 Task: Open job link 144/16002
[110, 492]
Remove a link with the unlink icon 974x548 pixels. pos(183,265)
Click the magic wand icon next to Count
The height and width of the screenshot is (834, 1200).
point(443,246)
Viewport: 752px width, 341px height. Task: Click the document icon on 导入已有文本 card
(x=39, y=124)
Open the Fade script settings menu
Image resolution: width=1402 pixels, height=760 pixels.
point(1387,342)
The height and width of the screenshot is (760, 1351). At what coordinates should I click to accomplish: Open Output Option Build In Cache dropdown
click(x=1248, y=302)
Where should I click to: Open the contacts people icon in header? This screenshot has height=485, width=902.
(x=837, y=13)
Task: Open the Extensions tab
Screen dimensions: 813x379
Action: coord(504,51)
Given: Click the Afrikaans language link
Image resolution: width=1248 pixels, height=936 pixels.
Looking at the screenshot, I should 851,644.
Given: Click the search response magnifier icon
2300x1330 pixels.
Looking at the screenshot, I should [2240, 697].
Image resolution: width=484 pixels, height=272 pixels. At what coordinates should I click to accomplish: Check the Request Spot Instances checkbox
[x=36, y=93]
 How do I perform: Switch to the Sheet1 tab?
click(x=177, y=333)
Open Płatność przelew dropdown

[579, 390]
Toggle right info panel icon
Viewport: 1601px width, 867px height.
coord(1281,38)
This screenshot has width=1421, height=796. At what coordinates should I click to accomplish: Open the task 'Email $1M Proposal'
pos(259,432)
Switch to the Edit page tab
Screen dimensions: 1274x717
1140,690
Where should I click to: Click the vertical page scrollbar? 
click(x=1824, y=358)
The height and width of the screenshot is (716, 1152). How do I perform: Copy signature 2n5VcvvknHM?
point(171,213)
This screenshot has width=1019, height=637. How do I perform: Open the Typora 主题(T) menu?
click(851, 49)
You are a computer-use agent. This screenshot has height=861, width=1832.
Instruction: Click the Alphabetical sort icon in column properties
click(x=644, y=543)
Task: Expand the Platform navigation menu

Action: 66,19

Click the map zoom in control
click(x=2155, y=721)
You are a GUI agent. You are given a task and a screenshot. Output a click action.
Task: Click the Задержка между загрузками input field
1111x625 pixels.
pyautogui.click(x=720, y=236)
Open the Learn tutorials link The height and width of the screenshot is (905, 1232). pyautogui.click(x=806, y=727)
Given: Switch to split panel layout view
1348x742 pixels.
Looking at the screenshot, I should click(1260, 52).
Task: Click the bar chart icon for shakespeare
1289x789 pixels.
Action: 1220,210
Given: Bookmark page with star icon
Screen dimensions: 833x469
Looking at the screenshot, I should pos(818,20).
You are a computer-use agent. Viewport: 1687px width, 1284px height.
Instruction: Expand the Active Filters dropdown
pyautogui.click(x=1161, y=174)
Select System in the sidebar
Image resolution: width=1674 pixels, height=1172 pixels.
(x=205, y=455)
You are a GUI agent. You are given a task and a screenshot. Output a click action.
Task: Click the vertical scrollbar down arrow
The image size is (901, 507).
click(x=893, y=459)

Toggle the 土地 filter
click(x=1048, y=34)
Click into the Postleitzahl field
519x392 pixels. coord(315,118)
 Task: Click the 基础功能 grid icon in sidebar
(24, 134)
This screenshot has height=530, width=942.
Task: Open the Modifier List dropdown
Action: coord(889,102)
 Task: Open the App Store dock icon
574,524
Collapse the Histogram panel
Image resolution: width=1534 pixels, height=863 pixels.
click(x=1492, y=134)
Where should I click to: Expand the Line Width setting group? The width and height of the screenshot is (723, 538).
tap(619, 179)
=====
How to complete this task: Each line that holds the word "computer" should be extracted from the records.

Exercise response:
You are a computer-use agent. This screenshot has height=861, width=1832.
You are a computer-use agent. Viewport: 1687px width, 1284px height.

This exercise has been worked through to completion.